**WHAT NEEDS TO BE DONE**
In the cache controller passage, what two privileges does each stored cache line have?

**READING PASSAGE**
──────────────────────────────

This lightweight CC handles a transaction at a time, hence there is no need for a Miss Status Holding Register (MSHR).
Contents
Interface
This section shows the interface of the CC to/from all other units.
To/from Core interface
CI buffers memory requests from the LDST unit, providing a separate queue for each type of request. This interface is directly forwarded to the CC, which schedules a request at the time. Furthermore, CI decouples the LDST, which is highly parallel, and this CC which is much slower. In fact, the cache controller executes one request at a time, although the LDST unit might issue multiple requests concurrently, up to the current number of threads allocated into the core. Those requests are scheduled by a fixed priority arbiter, which selects a pending request and dequeues it once the CC forwards a memory transaction to the memory.
Following lines of code define interface to/from core interface:
~ output logic cc_dequeue_store_request, ~ input logic ci_store_request_valid, input thread_id_t ci_store_request_thread_id, input dcache_address_t ci_store_request_address, input logic ci_store_request_coherent, ~
To/from LDST
As described in load/store unit, Load/Store unit has no information about the coherency protocol used, although it keeps track of information regarding privileges on all cache addresses. Each cache line stored, in fact, has two privileges: can read and can write that are used to determine cache miss/hit and are updated by the Cache Controller.

──────────────────────────────

**RECORD EXCERPTS**
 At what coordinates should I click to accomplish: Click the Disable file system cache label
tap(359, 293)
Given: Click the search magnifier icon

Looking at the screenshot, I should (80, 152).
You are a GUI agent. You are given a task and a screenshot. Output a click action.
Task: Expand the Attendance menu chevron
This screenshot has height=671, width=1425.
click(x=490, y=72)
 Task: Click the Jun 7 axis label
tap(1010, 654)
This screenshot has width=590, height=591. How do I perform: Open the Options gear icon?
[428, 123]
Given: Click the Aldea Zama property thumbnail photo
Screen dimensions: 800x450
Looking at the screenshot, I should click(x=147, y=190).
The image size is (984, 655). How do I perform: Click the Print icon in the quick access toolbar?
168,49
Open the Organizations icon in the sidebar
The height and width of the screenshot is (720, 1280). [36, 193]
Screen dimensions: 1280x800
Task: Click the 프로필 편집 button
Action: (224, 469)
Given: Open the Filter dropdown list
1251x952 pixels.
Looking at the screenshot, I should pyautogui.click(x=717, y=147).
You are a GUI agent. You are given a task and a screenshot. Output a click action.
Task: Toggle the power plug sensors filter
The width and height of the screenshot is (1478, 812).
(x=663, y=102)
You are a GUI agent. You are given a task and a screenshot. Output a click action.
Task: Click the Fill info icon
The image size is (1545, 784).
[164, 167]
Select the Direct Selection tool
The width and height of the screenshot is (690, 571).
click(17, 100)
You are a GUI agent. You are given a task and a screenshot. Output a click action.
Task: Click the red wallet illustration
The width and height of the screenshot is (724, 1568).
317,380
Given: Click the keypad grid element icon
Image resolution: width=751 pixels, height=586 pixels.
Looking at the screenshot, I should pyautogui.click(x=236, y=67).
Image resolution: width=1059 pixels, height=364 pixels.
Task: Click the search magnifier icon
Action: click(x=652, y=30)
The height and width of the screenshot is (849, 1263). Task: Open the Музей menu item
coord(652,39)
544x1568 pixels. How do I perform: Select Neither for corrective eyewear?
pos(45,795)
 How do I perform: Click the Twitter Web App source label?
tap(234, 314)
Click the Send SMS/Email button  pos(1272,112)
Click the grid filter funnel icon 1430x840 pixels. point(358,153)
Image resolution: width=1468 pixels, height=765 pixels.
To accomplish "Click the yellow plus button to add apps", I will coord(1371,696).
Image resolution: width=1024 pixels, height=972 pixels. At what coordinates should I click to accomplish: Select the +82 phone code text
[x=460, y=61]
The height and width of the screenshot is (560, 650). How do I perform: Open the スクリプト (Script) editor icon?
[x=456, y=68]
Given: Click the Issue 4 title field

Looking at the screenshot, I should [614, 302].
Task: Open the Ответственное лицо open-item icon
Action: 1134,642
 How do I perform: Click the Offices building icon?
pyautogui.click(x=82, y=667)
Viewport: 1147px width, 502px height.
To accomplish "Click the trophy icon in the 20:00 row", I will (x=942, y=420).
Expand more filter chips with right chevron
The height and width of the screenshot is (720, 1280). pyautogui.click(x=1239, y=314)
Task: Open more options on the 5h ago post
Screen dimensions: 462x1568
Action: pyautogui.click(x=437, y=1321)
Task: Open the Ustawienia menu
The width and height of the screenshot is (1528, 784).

──────────────────────────────

**ANSWER FOR THE TASK**
Can read and can write.